In a race dubbed "mile of the century", Ibbotson won, probably because Delaney, the 1,500m champion at Melbourne the previous year, was boxed in at a crucial point on the final lap. The time was a new world record, taking 0.8 of a second off John Landy's time of 3.58 min set in 1954. Ibbotson continued competing in mile races throughout the season as well as some longer distance events - and ended the season exhausted. It was not just the number of races but the faster pace at which they were run.

Ibbotson never found the same form again. He represented England in the Empire Games at Cardiff in 1958, finishing tenth in the 3 miles. Ibbotson soldiered on and in 1960, in a bid to enter the Rome Olympics, he copied Gordon Pirie who, when he was struggling for form, increased his racing and took part in shorter races than usual, because it was good speed training. Ibbotson was not so successful and was not selected.
Ibbotson continued to compete for much of the 1960s. After a poor 1961 season, he found success on the Indoor circuit, becoming the 1962 European Indoor champion for  Two Miles (8:47.8).

He was one of many signatories in a letter to The Times on 17 July 1958 opposing 'the policy of apartheid' in international sport and defending 'the principle of racial equality which is embodied in the Declaration of the Olympic Games'.
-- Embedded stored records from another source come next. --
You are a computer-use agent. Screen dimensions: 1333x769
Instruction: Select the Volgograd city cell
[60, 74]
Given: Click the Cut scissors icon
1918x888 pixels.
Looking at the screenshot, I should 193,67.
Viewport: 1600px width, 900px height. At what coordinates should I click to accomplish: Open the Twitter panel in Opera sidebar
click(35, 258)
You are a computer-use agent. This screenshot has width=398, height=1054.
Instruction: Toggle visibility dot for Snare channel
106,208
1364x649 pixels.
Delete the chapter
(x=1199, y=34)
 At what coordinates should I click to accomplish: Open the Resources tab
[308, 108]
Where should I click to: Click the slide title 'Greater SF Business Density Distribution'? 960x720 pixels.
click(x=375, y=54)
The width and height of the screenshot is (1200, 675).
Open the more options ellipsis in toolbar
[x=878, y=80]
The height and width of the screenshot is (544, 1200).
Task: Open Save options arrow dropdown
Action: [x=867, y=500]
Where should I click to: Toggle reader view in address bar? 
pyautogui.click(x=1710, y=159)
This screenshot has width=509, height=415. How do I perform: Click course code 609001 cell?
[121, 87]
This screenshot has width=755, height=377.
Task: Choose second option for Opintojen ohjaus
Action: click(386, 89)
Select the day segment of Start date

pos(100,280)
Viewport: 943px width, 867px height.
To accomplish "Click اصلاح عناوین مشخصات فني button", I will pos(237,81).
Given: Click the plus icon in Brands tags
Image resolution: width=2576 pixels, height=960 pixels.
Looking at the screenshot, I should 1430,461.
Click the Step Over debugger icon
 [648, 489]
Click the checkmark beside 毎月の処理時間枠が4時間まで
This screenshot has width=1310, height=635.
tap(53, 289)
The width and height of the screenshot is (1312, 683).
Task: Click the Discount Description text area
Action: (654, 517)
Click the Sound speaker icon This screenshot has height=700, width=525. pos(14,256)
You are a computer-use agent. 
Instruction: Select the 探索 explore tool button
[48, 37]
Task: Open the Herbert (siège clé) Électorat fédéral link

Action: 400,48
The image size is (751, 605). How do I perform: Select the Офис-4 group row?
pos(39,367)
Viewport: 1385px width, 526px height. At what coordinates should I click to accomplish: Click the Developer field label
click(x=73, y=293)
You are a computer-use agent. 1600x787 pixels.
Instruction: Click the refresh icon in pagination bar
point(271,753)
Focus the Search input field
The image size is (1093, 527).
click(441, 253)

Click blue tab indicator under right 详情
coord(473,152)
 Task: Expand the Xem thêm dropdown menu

In 2004 he received an honorary degree of Doctor of Civil Laws from the University of Hudersfield. 
He was appointed Member of the Order of the British Empire (MBE) in the 2008 New Year Honours for services to athletics. In 2011, he was inducted into the England Athletics Hall of Fame.

A qualified electrical engineer, he worked initially for the Coal Board but later was employed in sales, latterly as an agent for Puma, the sportswear company. Turning later to squash, he became good enough to represent Yorkshire, twice winning the Yorkshire veterans championship. He also played golf until he was in his 70s.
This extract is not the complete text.